Input:
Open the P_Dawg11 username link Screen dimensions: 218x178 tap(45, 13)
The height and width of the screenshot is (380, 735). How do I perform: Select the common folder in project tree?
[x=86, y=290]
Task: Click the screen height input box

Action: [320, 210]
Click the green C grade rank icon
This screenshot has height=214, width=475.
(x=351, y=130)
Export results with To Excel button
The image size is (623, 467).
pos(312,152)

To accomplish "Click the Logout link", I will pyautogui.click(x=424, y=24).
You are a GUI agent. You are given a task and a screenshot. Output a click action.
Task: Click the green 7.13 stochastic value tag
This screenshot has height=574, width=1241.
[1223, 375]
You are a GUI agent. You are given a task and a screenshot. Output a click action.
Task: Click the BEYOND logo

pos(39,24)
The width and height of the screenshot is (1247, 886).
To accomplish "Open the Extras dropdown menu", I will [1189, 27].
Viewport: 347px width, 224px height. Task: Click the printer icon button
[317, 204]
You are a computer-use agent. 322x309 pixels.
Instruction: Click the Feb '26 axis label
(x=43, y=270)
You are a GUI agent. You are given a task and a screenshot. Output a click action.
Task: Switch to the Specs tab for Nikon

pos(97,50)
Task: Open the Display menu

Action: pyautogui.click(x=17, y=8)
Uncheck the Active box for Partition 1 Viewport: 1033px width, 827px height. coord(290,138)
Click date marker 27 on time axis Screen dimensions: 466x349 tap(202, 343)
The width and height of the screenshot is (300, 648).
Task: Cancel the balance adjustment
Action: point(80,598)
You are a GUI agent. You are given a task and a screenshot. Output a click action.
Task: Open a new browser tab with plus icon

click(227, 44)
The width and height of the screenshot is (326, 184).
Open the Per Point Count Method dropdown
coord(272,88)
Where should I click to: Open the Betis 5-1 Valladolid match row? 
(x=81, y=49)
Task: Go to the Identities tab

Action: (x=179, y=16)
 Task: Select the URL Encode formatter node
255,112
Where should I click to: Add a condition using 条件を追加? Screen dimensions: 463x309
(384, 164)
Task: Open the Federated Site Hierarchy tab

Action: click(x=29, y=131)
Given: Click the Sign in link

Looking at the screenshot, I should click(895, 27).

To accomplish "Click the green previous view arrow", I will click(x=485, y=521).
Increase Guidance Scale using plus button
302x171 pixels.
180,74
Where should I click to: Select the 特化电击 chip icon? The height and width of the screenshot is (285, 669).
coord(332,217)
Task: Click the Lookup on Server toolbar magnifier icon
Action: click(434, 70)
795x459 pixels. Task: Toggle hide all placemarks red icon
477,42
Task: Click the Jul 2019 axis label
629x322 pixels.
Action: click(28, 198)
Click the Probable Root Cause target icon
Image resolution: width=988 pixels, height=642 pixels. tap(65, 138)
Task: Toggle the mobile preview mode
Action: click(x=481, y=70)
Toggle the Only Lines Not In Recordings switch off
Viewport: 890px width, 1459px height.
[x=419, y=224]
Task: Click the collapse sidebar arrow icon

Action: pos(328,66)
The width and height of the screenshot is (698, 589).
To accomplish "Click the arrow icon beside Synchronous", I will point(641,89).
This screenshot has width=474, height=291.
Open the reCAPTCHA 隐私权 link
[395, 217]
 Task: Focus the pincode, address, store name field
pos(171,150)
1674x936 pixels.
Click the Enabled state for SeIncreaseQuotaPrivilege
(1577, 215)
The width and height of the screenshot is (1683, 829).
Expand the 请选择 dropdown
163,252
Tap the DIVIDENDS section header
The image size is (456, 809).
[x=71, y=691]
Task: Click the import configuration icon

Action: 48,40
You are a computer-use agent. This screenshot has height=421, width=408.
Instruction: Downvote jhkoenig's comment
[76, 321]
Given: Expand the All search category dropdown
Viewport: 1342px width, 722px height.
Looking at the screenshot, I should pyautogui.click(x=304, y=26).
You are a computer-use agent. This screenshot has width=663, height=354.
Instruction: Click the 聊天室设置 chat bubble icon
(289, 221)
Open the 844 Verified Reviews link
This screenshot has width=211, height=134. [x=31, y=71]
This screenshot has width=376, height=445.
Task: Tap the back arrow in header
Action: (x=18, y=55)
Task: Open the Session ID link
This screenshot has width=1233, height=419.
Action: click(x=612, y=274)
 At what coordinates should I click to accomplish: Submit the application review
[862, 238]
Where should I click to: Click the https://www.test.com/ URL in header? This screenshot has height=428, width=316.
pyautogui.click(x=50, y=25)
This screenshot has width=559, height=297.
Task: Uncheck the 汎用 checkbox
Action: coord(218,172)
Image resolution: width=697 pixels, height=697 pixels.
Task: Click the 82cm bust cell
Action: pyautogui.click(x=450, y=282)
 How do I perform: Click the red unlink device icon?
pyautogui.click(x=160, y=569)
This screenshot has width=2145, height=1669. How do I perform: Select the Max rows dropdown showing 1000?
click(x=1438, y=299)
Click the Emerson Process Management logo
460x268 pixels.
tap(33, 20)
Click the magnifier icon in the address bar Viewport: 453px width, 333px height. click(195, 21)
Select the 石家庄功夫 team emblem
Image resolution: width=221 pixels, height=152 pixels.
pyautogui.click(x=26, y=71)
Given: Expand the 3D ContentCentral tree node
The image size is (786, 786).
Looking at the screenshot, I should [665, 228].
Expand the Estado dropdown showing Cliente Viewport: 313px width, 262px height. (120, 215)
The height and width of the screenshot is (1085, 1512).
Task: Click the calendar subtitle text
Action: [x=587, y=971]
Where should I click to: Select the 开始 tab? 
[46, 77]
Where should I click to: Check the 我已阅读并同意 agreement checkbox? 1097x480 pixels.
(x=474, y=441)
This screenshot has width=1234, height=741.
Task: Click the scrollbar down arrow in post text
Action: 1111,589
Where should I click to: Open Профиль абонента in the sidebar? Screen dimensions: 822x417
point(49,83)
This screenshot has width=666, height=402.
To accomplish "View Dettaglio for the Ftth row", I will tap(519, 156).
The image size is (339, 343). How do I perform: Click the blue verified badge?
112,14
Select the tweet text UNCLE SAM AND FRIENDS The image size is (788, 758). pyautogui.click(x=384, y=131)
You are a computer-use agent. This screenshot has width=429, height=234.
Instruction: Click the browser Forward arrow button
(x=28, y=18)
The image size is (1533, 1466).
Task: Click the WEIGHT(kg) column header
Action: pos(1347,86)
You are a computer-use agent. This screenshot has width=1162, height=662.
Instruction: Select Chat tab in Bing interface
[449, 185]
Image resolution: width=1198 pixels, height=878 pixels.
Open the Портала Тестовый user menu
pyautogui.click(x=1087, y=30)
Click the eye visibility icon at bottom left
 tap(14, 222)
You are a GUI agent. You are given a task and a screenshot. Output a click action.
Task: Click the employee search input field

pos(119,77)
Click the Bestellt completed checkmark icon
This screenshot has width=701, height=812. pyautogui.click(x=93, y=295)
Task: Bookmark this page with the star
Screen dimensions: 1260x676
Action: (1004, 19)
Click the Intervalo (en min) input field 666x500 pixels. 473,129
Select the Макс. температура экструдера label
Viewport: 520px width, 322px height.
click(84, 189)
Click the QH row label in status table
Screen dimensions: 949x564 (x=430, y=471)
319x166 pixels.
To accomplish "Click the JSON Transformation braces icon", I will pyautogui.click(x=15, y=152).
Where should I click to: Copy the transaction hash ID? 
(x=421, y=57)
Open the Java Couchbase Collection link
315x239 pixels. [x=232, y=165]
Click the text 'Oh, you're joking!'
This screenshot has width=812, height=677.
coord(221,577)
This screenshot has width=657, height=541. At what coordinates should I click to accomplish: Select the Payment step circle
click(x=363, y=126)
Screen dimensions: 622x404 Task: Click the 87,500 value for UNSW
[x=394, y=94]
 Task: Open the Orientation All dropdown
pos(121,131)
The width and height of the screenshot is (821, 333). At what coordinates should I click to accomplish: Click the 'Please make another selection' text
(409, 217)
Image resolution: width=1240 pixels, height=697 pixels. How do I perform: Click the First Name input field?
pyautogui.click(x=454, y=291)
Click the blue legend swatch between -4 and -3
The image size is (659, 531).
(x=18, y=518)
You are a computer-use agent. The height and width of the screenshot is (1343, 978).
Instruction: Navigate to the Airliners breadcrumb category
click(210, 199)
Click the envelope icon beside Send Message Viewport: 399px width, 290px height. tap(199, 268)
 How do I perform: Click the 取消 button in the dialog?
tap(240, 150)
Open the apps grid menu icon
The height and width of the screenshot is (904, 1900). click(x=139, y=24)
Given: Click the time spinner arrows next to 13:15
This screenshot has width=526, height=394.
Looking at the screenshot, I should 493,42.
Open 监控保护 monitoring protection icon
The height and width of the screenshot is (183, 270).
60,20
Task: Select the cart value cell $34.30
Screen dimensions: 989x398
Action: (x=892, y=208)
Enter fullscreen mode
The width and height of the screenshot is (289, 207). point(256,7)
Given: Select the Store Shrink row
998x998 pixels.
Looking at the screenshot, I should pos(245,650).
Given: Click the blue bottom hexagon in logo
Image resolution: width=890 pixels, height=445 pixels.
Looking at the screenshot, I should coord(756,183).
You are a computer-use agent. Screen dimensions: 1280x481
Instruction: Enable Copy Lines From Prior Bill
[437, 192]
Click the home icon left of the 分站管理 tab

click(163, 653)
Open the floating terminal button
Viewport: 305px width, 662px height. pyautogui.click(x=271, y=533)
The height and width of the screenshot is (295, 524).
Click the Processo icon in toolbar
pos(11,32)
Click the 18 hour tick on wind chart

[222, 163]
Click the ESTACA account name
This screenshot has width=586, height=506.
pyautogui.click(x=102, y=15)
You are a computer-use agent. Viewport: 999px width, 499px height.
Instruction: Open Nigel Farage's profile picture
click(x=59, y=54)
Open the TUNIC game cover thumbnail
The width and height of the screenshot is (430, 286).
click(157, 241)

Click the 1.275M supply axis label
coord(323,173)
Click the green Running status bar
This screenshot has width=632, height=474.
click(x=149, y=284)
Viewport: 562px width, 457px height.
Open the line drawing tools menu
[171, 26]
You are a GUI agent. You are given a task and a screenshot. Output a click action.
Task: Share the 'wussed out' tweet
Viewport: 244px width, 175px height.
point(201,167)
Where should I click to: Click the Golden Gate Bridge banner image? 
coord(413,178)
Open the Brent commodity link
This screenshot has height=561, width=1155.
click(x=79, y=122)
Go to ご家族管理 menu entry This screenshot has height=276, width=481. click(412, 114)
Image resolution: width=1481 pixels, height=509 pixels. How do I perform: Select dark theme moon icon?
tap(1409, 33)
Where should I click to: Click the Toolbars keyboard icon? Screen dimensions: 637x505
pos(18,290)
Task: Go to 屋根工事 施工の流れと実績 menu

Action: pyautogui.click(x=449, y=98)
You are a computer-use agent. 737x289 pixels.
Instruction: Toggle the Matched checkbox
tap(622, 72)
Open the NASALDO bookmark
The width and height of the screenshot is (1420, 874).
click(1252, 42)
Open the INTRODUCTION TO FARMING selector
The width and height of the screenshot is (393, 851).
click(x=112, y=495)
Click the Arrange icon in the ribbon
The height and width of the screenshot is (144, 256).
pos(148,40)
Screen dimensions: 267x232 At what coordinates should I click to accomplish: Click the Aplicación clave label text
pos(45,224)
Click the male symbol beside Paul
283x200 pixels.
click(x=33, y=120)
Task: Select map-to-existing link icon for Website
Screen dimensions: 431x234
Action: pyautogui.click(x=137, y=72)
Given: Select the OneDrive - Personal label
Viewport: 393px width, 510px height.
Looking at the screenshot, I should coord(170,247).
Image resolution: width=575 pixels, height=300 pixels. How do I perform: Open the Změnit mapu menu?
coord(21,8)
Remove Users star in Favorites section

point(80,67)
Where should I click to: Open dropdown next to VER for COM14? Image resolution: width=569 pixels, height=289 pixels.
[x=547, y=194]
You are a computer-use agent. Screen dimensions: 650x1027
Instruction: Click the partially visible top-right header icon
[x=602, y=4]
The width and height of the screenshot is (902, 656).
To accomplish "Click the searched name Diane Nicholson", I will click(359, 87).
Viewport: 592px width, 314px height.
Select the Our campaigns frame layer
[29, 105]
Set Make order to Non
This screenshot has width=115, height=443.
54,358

Work task: Take every line from the records that holds "tweet" and copy it down.

Answer to the problem:
Select the tweet text UNCLE SAM AND FRIENDS The image size is (788, 758). pyautogui.click(x=384, y=131)
Task: Share the 'wussed out' tweet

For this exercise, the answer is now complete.